This repository contains the Starlng R package, which identifies stable clusters of coexpressed genes and describes their position along the pseudotime trajectory. The package builds on top of the Monocle3 [1] and ClustAssess [2] frameworks.
A live example of the Starlng Shiny app can be found here.
Installation
Starlng can be installed from Github using the remotes package:
remotes::install_github("Core-Bioinformatics/Starlng").

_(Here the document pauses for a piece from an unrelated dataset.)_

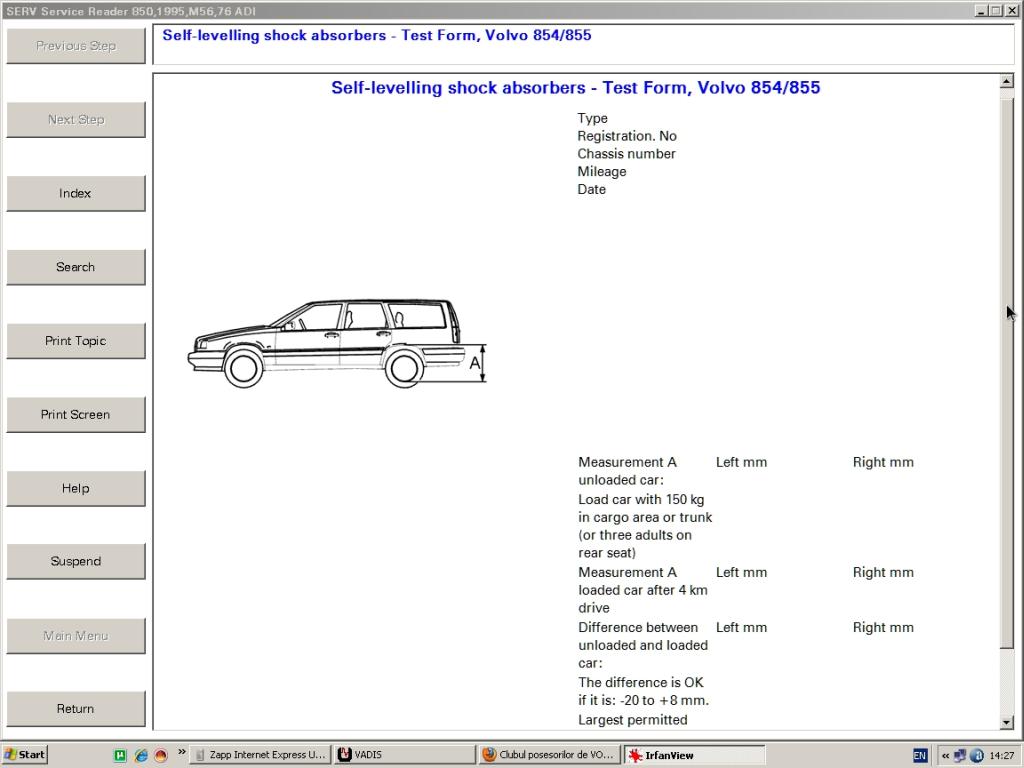Image resolution: width=1024 pixels, height=768 pixels.
Task: Click the Return button
Action: (76, 709)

The following packages are required for Starlng:
- circlize,
- ClustAssess,
- ComplexHeatmap,
- dplyr,
- DT,
- foreach,
- ggplot2,
- Gmedian,
- gprofiler2,
- HDF5Array,
- igraph,
- leidenbase,
- Matrix (>= 1.5.0),
- methods,
- monocle3,
- patchwork,
- qs2,
- qualpalr,
- RANN,
- rclipboard,
- reshape2,
- RhpcBLASctl,
- rhdf5,
- shiny,
- shinyjs,
- shinyWidgets,
- spsComps,
- stringr,
- tidyr,
- uwot,
- viridis
We suggest installing the following packages for optimal performance:
- doFuture,
- doParallel,
- ggraph,
- ggrepel,
- irlba,
- mgcv,
- testthat (>= 3.0.0),
- parallel,
- plotly,
- SeuratData,
- SharedObject
References
[1] J. Cao, M. Spielmann, X. Qiu, X. Huang, D. M. Ibrahim, A. J. Hill, F. Zhang, S. Mundlos, L. Christiansen, F. J. Steemers, C. Trapnell, and J. Shendure, “The single-cell transcriptional landscape of mammalian organogenesis,” Nature, vol. 566, p. 496–502, Feb. 2019.
[2] A. Shahsavari, A. Munteanu, and I. Mohorianu, “Clustassess: tools for assessing the robustness of single-cell clustering,” bioRxiv, 2022.